When we designed our truck camper, we spent a lot of time making sure the tray fitted snugly behind the cab.
If the tray was no wider or taller than the cab, then whatever gap the cab fitted through, the tray would follow… low tree branches, obstacles on the side and so on.
This has worked extremely well.
The only thorn in our side has been the antenna for our Cel-Fi GO mobile signal booster. The Cel-Fi has an external antenna and an internal antenna. For the Cel-Fi to work properly, both antennas need to be isolated from each other, as we discuss in detail here.
And the only way we could achieve proper isolation on our setup was to have the Cel-Fi antenna mounted on the tray’s headboard.
So now we had an antenna sticking above the cab… in a perfect spot to be wiped out by low-hanging branches. We sort of overcame this by using a short 4/5dBi gain antenna. But its range is poor compared to the original, much longer 6/8dBi gain antenna.
Use a fold-down antenna bracket. Then we could use the large antenna and fold it down out of the way when needed.
Selecting a Bracket
A quick Google search reveals quite a few fold-down brackets on the market. You can go for cheap and nasty or pay a bit more for quality. We’re strong believers in paying once for quality.
So after some research, we settled on the GME folding antenna bracket at around $130.
It’s made from polished stainless steel, with all components built to withstand years of punishment.

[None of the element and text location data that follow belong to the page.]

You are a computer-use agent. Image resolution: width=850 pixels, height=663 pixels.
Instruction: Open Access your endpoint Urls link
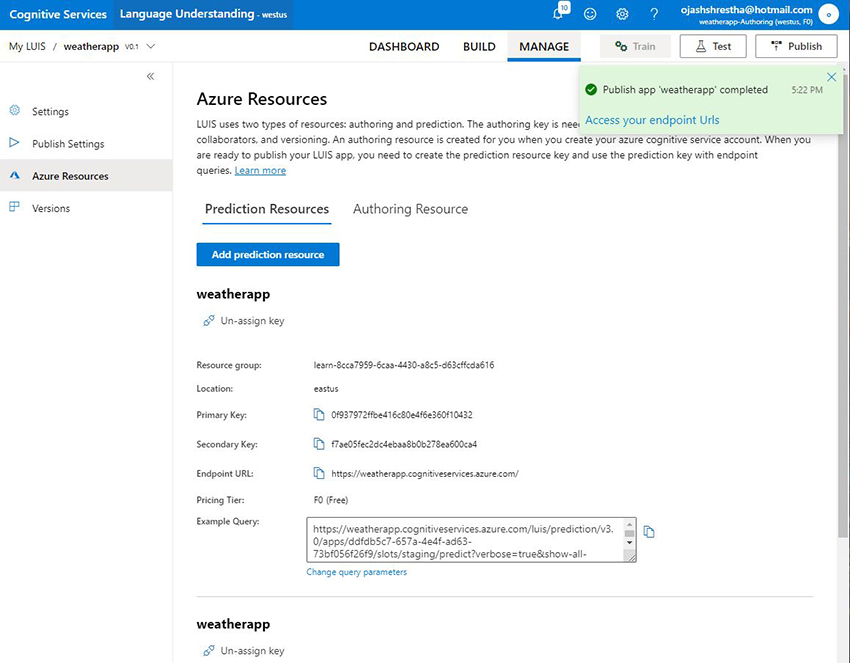652,120
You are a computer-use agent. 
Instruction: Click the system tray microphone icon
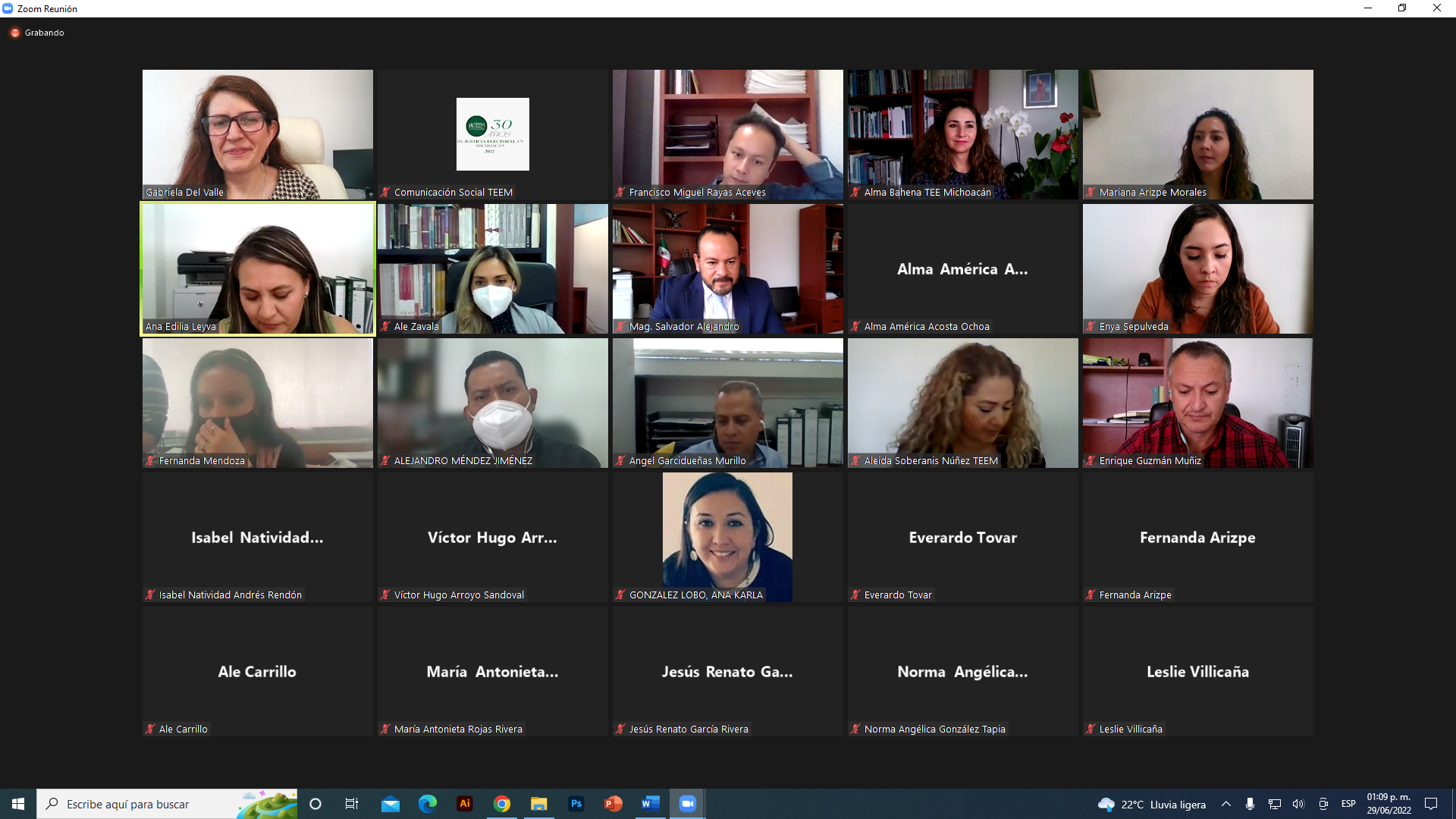[1250, 804]
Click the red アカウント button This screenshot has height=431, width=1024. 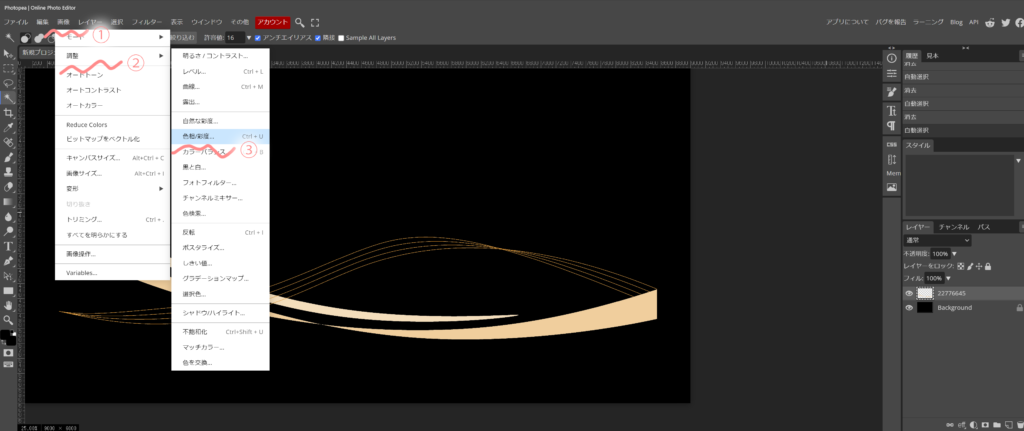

And unlike most of its rivals, the main M16 mounting bolt is solid… rather than having a hole drilled through the centre for the antenna cable.
Fitting the Antenna and Bracket
GME have provided a slot in the side of the bracket where the antenna cable can exit. The problem is, it’s on the wrong side.
The slot is on the side where the antenna folds to. This means when it’s fully folded, the cable is bent in a tight 180° bend.
Not only this, for some reason GME fit a fancy internal cover plate (the black piece in the photo above). I’m guessing this plate is supposed to stop rubbish getting into the locking pin mechanism. Or maybe it’s to stop the antenna cable from getting caught in the locking mechanism.
But it means the antenna cable has even less space to bend and find its own comfortable bending radius.
Now I should say, our Cel-Fi antenna is a big beast with a full nut on the bottom, instead of the half nut used on larger UHF antennas. So the Cel-Fi antenna sticks down further into the bracket than a UHF antenna would. A standard UHF antenna would fit more easily, no doubt about that.
Still, I can’t imagine a UHF cable would take too kindly to being bent 180 degrees either.
GME make quality products and I’m sure they know their products much better than I do. But I still don’t see the logic in bending an antenna cable over on itself, especially when there’s another way to do it.
The solution in our case?
We removed the internal cover plate and chucked it in the bin. Then we drilled a 30mm hole in the opposite side to where GME have their antenna exit point. Fortunately, we had access to a milling machine and could make a neat hole through the polished stainless bracket.
So now when the antenna’s vertical, the cable runs smoothly down and out through the large hole in the side. And when the antenna’s down, the cable is virtually straight… no sharp 180 degree bends or kinks.
It was however a bit surprising we had to do these modifications. I would have thought common-sense would tell you that no cable likes to be bent over on itself… especially antenna cable.
Would this problem have been avoided with a cheaper mounting bracket, where the exit hole goes down through the centre of the mounting bolt?
No. The cable would still have been bent tightly when the antenna was folded down. And at least the quality GME bracket can be pulled apart, modified and re-assembled without damaging it.
Using the Folding Antenna Bracket
So now we’ve modified the bracket to within an inch of its life, what’s the verdict?
We love it. It’s so simple to use, just a flick of the over-centre locking pin, rotate the antenna then flip the locking pin back in.
The antenna bracket is solid and sturdy… the antenna doesn’t wobble or vibrate at all.
Would We Buy Another One?
If I was installing another large Cel-Fi GO antenna, I’d buy another one… now we know what needs to be modified first.
If I was buying it for a UHF antenna, yes I believe it would do the job. Although I do have reservations about bending an antenna cable over on itself. I suppose GME wouldn’t have designed the fold-down bracket like they have if it wasn’t okay. Still…
What about the cheaper versions with the cable exit hole through the centre of the mounting bolt? I personally believe they don’t give the cable enough distance to bend safely… although I’m happy to be corrected if you’ve been using one for a while without any issues.
Considering the rough roads we travel on though, I’m more than happy to pay a bit more for quality.
Note: We bought the GME fold-down antenna mounting bracket at full retail price. We are not affiliated with GME in any way.